I will be giving a talk on 23rd Nov, as part of the Hamming Seminar series, where I will attempt to lay out my case for a line of research that I am pursuing with my research group. I welcome you to come, participate in the discussions.


Where are yesterday’s robots of tomorrow? The optimist might answer that some such robots have already begun to enter the realm of the possible, in the form of self-driving cars, robots that can fold towels, take an elevator to fetch you a sandwich, etc. The pessimist would rightly counter that although there are media clips showing robots doing these things, most of these systems are frightfully far from being ready for prime time (do we really expect to be able to take home an Asimo along with our iPhones?). The realist would note that although the pessimist’s objections are valid, a variety of systems ranging from automated vacuum cleaners to unmanned submarines are routinely and gainfully deployed around the world today. Moreover, what about the much larger ecosystem of virtual robots roaming in worlds ranging from eBay and Amazon to NASDAQ?

Siding with the pragmatic realist, I argue that autonomous robots that do succeed and become commonplace will perhaps come in the form of collections of heterogeneous modules that are put together in an ad hoc way to do whatever is the need of the hour. Moreover, people are more likely to accept these robots in mixed-initiative team situations, capable of strategic interaction, rather than as black box unknowns. In this milieu, one technical issue stands out as being particularly thorny – how does one marshal diverse modules into long-lived autonomous systems capable of interacting in such non-trivial ways with a continually changing and rich world?

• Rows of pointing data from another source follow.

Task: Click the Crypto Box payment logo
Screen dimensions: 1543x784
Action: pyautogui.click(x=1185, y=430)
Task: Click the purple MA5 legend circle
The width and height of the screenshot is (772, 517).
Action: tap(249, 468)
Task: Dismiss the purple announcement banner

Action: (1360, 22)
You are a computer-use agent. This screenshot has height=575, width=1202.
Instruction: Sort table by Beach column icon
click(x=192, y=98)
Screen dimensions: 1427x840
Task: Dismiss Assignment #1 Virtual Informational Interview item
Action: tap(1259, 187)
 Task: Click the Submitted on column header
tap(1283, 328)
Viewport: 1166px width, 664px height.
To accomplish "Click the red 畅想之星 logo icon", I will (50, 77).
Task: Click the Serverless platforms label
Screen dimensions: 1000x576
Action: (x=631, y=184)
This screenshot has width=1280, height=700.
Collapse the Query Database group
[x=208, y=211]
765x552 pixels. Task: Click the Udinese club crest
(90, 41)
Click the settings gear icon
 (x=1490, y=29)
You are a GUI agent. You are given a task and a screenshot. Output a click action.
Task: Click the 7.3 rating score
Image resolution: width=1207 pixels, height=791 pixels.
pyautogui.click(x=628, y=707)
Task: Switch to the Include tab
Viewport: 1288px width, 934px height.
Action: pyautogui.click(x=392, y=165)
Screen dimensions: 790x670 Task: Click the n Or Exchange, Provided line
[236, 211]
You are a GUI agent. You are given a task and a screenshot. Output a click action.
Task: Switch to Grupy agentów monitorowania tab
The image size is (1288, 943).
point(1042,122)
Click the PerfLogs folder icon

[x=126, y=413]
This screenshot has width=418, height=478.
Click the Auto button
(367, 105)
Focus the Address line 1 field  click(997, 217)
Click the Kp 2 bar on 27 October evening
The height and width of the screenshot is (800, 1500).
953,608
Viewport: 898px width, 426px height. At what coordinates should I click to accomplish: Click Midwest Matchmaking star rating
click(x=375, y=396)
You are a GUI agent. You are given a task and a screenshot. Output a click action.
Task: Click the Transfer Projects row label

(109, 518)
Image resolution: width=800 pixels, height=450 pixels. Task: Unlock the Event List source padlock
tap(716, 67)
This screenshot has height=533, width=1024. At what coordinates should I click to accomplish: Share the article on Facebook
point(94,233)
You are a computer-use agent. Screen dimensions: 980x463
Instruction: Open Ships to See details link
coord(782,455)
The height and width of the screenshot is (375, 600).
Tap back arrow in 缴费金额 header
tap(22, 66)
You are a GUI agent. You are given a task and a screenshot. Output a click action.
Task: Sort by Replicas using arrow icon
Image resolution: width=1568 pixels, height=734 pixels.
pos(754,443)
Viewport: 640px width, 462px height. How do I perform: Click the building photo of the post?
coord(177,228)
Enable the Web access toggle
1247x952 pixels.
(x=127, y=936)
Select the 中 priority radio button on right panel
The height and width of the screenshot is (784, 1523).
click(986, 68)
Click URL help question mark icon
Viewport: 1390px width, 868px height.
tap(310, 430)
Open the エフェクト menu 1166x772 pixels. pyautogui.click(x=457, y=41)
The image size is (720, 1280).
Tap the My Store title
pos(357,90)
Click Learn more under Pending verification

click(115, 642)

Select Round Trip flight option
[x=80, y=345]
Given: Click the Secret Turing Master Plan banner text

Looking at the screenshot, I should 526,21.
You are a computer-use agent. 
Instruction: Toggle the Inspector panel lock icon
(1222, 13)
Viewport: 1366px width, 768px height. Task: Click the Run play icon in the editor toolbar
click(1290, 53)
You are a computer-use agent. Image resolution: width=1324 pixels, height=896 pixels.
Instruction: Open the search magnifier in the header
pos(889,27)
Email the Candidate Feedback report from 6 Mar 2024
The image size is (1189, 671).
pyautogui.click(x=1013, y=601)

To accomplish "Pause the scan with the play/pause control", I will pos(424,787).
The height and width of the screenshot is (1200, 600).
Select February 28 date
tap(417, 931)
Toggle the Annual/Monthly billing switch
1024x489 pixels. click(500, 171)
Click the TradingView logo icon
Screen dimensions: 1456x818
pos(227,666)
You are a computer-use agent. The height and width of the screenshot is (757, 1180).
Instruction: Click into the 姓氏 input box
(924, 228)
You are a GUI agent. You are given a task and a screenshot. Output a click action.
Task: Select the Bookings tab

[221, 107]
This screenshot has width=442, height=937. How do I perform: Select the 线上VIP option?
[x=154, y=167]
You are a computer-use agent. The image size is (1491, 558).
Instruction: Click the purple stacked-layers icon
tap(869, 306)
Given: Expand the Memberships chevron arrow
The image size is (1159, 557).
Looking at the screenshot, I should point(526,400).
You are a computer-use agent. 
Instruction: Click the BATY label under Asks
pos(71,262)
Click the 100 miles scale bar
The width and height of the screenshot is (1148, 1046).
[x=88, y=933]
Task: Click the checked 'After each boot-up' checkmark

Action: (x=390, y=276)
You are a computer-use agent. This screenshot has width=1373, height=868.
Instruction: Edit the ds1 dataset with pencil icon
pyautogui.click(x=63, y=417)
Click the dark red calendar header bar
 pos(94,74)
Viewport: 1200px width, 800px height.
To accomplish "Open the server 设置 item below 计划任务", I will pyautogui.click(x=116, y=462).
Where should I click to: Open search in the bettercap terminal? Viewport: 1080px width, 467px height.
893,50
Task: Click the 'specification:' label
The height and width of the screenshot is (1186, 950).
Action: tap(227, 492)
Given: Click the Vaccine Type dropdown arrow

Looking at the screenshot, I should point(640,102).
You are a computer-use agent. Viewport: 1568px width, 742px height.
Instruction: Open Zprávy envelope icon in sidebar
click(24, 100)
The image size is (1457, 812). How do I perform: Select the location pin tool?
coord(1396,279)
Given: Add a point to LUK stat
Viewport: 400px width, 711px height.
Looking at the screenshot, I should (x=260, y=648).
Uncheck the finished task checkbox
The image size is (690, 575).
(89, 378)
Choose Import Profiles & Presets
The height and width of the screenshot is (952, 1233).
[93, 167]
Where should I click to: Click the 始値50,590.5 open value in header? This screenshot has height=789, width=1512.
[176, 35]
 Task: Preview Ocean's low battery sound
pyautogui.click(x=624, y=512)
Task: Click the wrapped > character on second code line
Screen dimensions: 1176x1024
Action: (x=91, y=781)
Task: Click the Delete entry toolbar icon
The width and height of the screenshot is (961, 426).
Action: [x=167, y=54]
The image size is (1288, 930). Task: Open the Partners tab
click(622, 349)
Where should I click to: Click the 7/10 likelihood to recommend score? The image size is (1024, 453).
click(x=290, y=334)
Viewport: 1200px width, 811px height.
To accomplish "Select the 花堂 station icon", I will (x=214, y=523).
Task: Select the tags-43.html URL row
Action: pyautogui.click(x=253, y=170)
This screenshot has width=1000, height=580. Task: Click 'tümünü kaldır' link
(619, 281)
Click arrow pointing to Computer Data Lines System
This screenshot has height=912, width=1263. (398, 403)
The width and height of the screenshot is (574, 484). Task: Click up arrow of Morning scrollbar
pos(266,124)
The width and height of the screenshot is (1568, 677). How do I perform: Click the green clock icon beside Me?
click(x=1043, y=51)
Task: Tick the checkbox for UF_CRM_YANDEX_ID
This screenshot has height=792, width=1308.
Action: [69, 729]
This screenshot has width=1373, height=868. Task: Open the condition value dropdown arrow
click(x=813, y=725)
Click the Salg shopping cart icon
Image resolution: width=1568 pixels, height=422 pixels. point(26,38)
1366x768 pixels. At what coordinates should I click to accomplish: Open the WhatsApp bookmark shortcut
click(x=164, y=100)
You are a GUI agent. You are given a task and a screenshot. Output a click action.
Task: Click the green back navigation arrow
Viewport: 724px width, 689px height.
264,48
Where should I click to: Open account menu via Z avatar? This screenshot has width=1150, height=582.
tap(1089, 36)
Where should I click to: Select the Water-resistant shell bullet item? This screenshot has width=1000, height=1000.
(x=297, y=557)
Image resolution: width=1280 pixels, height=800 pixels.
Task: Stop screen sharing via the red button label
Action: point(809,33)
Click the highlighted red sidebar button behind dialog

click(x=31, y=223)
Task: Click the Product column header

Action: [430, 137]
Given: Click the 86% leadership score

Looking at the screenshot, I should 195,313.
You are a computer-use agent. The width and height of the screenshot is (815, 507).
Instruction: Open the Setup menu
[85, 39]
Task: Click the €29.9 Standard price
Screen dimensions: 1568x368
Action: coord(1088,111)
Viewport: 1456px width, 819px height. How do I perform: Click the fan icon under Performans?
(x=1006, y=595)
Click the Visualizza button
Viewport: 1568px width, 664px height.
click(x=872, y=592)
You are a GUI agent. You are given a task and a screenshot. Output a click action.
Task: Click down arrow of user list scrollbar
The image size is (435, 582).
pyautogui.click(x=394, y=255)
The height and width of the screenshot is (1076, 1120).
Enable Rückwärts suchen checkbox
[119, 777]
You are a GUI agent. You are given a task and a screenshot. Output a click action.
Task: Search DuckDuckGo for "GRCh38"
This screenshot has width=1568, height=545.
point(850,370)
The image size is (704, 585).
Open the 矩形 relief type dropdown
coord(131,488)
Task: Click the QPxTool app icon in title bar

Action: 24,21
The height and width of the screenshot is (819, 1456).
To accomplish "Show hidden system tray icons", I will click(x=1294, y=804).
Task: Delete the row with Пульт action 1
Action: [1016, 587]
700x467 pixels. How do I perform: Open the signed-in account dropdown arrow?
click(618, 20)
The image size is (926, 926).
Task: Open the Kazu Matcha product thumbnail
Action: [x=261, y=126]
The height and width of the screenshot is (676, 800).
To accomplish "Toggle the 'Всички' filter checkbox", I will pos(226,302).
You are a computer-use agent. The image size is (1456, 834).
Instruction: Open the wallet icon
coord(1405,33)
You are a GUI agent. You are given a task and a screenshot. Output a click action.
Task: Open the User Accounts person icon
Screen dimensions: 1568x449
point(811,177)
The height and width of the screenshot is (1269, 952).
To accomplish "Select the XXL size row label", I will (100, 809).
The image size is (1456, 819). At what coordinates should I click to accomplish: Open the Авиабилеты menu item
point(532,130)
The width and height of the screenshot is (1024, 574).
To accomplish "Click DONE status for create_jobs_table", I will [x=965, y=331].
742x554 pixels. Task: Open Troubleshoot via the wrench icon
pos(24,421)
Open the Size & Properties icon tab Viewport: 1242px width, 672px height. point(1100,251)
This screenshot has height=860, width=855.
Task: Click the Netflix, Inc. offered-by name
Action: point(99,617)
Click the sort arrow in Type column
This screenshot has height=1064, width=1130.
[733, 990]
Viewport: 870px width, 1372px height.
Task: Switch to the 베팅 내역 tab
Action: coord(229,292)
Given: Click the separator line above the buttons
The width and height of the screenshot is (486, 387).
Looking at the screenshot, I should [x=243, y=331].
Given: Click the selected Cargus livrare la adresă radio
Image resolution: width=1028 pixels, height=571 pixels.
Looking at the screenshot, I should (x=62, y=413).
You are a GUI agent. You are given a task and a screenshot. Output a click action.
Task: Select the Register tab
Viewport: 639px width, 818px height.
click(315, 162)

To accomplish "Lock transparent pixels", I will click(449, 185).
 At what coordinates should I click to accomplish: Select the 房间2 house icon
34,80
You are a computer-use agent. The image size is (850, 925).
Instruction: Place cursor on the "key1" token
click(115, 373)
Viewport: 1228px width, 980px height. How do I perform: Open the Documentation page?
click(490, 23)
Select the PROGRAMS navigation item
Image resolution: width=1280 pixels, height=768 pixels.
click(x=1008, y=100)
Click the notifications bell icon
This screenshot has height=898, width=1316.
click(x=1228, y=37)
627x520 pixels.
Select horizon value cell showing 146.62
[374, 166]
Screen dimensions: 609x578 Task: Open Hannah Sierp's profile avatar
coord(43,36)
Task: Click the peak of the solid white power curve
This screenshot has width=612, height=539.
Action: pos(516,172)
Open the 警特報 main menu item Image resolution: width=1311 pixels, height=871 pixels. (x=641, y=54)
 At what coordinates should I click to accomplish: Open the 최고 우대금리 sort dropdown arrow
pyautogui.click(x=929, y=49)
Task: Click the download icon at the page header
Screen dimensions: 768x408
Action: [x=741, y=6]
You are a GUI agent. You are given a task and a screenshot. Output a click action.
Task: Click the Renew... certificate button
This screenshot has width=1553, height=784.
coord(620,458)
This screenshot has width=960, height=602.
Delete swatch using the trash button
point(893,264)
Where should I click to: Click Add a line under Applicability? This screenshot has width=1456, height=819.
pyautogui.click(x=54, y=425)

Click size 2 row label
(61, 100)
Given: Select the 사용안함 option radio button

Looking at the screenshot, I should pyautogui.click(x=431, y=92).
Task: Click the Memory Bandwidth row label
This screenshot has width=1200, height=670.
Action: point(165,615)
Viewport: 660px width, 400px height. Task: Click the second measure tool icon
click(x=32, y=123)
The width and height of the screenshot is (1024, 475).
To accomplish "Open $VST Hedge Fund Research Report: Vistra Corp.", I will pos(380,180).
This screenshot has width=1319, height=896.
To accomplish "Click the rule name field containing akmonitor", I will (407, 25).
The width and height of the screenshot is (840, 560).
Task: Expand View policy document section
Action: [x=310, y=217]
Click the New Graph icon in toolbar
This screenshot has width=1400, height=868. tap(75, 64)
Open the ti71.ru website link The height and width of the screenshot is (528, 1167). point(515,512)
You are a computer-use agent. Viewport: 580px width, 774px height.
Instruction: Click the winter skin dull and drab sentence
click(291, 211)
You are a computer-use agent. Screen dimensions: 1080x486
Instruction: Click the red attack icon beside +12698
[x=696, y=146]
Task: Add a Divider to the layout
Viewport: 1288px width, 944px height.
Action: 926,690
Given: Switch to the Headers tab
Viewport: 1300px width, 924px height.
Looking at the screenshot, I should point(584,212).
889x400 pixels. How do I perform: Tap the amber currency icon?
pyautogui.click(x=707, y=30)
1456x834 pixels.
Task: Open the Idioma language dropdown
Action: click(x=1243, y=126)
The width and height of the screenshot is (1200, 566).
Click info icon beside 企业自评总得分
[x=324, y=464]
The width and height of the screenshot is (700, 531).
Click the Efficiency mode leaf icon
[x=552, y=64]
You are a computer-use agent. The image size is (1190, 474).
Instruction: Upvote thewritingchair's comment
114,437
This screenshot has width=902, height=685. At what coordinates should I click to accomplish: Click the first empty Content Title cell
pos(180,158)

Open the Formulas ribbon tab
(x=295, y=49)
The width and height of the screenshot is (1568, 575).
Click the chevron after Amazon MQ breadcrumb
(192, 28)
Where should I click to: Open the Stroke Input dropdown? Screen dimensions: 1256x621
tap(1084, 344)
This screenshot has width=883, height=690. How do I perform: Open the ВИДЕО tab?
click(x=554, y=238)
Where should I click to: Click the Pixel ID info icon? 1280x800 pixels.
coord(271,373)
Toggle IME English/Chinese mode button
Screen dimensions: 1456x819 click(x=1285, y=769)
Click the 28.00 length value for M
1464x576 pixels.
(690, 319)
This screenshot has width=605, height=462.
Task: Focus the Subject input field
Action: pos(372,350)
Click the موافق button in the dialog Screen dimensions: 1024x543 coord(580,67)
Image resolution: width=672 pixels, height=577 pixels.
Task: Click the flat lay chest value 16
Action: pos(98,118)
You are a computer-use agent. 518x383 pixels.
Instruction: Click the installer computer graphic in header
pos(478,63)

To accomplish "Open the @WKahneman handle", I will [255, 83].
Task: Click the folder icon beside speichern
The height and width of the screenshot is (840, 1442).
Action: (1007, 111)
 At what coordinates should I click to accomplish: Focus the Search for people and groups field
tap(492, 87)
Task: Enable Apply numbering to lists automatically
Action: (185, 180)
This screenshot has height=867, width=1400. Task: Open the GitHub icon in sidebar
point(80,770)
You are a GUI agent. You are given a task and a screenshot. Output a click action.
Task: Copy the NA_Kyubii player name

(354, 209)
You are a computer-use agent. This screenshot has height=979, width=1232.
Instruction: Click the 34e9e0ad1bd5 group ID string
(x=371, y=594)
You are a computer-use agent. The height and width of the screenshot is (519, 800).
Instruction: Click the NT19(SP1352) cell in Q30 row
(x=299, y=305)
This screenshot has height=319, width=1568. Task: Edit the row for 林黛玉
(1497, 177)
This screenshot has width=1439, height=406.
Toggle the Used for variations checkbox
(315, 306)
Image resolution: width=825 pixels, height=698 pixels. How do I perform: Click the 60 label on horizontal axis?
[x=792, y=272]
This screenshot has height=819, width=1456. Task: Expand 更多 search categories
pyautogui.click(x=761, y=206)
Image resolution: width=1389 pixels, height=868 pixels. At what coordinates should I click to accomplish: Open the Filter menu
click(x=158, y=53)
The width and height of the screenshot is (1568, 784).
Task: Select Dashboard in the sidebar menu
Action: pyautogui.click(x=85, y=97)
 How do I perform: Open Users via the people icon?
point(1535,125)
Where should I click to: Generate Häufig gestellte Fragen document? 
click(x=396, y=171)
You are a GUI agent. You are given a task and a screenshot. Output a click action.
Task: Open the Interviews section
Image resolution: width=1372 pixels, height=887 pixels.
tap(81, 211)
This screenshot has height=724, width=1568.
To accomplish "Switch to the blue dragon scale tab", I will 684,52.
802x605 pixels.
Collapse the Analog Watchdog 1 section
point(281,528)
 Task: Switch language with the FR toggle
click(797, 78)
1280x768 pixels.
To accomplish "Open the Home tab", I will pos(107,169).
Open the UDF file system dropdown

A proper answer to this question requires a careful look at foundational issues in the science of autonomous decision making and an understanding of the space of implementable models for interactive behaviour. Conceptual advances in this area must also be informed by an empirical science of decisions in boundedly rational agents. One way to do this kind of science is by trying to construct complete agents that act in domains that are rich enough to fully exercise the theoretical framework being developed, while being sufficiently well posed to enable incremental experiments. Two such domains are robotic football and autonomous agents in electronic markets. This talk will provide glimpses into why and how AI researchers get robots to play these games, and how this helps us address the big questions.